Emmanuel Jal by David Shankbone
Emmanuel Jal at the 2008 Tribeca Film Festival / Photo by David Shankbone
Emmanuel Jal is a Sudanese musician.  He tours internationally and has released several albums. He’s also an active campaigner against poverty, war, human trafficking and the use of child soldiers.

But for the first part of his life, Emmanuel Jal was a child soldier himself.

When Jal was about 7 years old, he was taken from his home in southern Sudan and trained as a soldier for the Sudan People’s Liberation Army (SPLA). His father had joined the SPLA and his mother had been killed. He and several hundred other children eventually escaped the fighting, travelling for almost 3 months, most of the group dying on the way. Jal survived and was taken in by a British aid worker, Emma McCune, who was married to an SPLA commander. She took Jal to Kenya for schooling. She was killed shortly after in a car crash, but friends continued to support Jal.

While living in Nairobi, Jal began singing. He found in music a way to express the horrors he’d lived, and was particularly drawn to rap music.
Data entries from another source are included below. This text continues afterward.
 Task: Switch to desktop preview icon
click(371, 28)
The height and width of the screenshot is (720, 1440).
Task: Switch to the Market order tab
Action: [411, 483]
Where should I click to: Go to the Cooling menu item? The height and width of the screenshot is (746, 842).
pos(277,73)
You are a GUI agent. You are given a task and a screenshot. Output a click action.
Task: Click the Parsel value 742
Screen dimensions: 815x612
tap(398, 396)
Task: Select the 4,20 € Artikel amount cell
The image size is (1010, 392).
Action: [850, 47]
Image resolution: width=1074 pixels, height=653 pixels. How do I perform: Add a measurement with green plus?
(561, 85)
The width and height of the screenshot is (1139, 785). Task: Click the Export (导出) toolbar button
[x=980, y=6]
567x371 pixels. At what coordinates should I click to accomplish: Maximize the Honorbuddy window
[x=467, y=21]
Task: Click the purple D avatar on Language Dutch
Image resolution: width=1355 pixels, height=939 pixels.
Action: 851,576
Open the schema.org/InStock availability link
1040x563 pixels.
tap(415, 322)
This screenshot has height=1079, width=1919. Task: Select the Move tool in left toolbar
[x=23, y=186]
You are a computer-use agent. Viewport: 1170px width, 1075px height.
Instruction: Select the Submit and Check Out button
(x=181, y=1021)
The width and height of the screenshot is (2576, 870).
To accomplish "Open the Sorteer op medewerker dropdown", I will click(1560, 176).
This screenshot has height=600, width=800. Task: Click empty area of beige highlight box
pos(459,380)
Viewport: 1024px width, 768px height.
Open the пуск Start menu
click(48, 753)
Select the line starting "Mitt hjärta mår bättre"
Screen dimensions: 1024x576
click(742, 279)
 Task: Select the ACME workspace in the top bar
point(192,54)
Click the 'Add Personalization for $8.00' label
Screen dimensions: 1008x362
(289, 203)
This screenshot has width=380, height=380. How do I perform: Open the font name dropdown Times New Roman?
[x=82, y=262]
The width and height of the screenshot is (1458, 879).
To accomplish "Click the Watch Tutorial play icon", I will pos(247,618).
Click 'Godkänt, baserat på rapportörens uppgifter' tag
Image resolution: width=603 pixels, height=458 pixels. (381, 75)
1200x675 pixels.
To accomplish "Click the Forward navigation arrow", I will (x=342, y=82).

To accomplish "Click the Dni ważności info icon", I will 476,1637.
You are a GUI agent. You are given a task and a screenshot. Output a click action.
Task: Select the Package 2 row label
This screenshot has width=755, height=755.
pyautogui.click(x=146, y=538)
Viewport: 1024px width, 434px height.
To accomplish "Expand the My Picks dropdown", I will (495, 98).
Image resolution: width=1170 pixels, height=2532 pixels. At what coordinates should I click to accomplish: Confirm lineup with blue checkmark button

He released his first album, Gua, which means "good" in the southern Sudanese language of Nuer and "power" in Sudanese Arabic, its name symbolically linking opposing sides in the Sudanese conflict.

Jal’s songs focus on his experience as a "war child" and on his wish for peace and reconciliation. His story is one of seeming contradictions. He’s a Christian rap artist who was once taught to hate Muslims but who collaborated on his second album, Ceasefire, with the Sudanese Muslim musician Abdel Gadir Salim to promote reconciliation. He’s an emerging international star who sings frankly about how he could have ended up: "You would’ve seen my face on the telly / fat hungry belly / flies in my eyes / head too big for my size / Just another little starving child…." But he’s clear in his purpose: "I believe I survived for a reason / to tell my story / to touch lives."


 
Jal says that "What energised me and kept me going was the music I do." He says that music is like therapy, and that it "is where I can be a child again."

Jal founded Gua Africa, an organisation that promotes education in Sudan, Kenya and elsewhere in Sub-Saharan Africa. A documentary has been made about his life and his return to Sudan to reunite with his remaining family. More recently, on his website, he is encouraging people to call for peace in the upcoming southern Sudan referendum. Emmanuel Jal continues to demonstrate "the power of music".